_Short task_
Render the lines as a JSON list of strings, one string per line with blank lines omitted, starting at the line that contains "Given: Click the" and ending with the last of the rows below. Leave the pictures out of the list.

_Data shown_

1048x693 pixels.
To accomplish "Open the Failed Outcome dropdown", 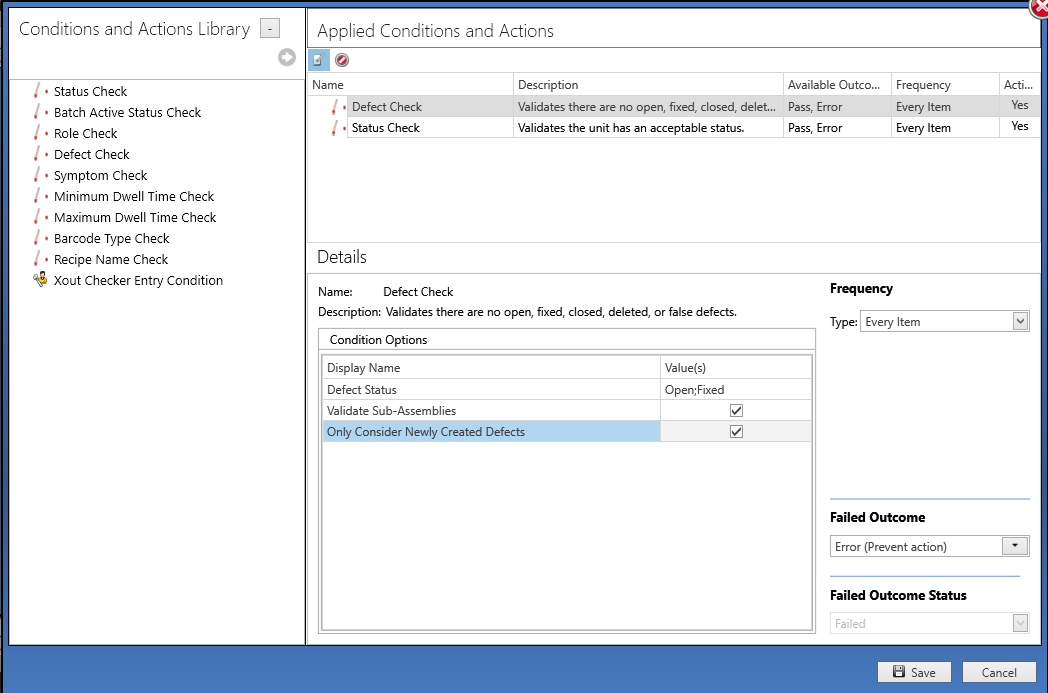I will click(x=1014, y=546).
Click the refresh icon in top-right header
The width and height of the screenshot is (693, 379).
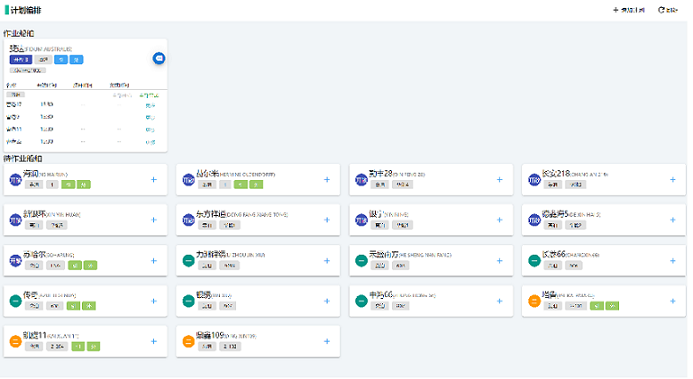coord(661,10)
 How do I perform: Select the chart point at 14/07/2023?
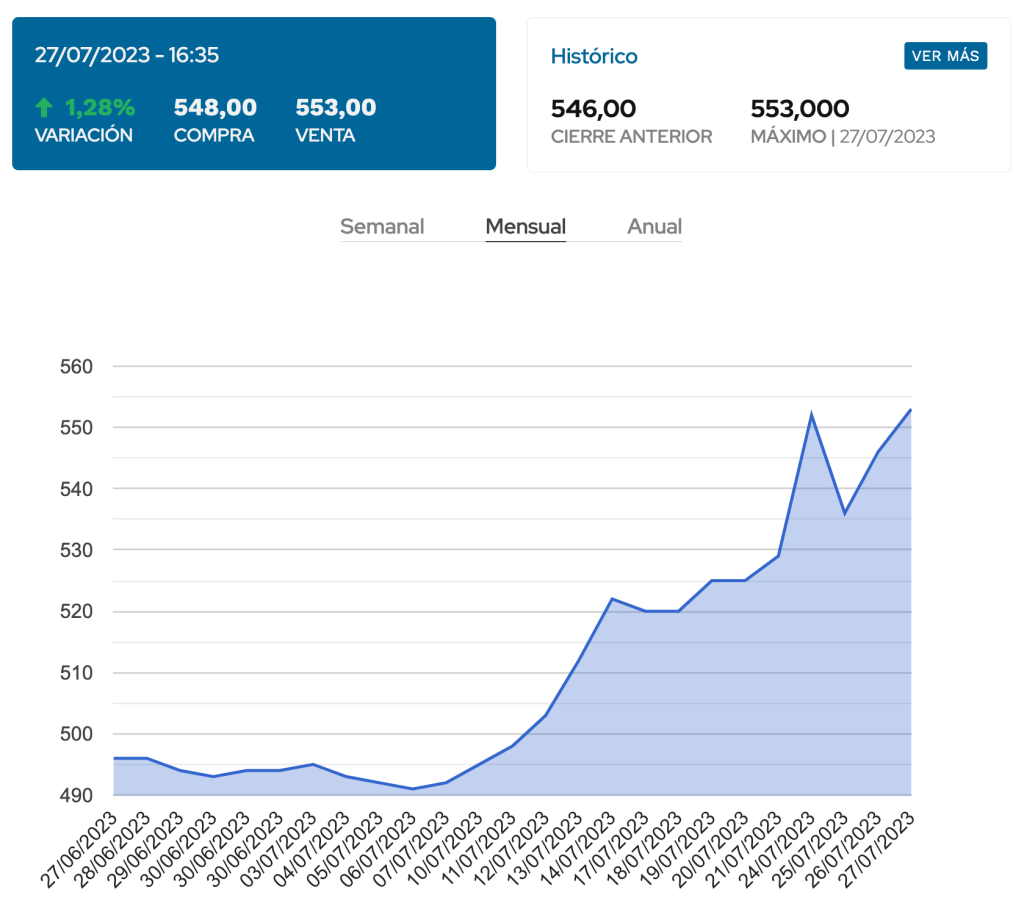(612, 599)
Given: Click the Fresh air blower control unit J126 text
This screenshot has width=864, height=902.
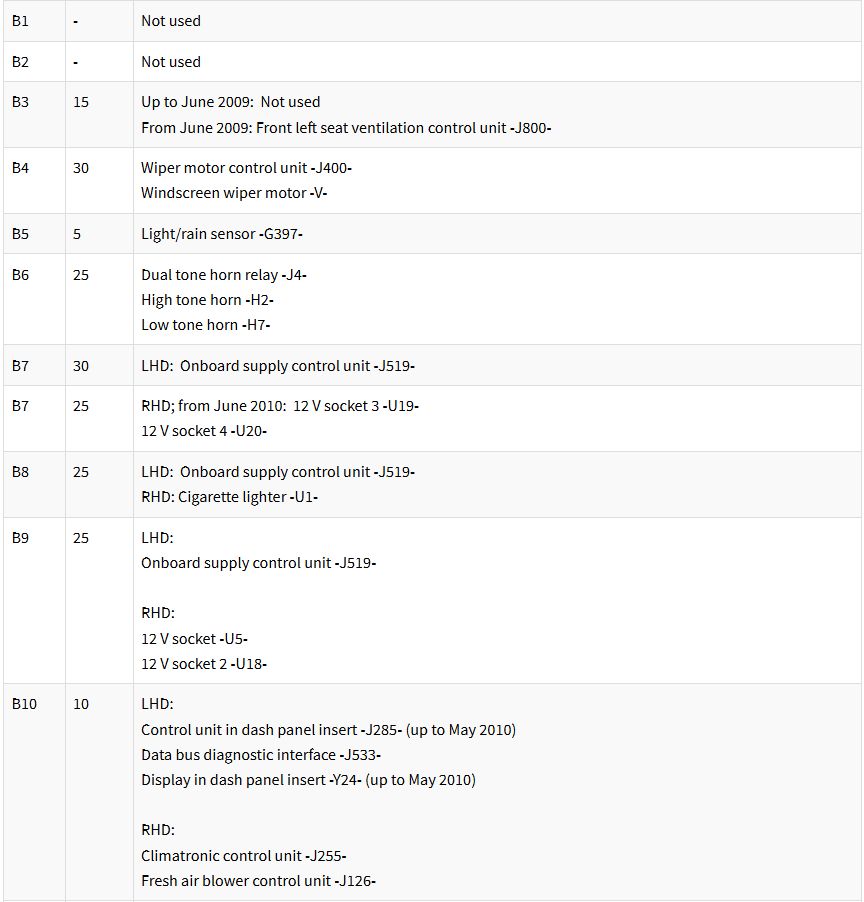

_Response below_
[
  "Given: Click the Fresh air blower control unit J126 text",
  "This screenshot has width=864, height=902."
]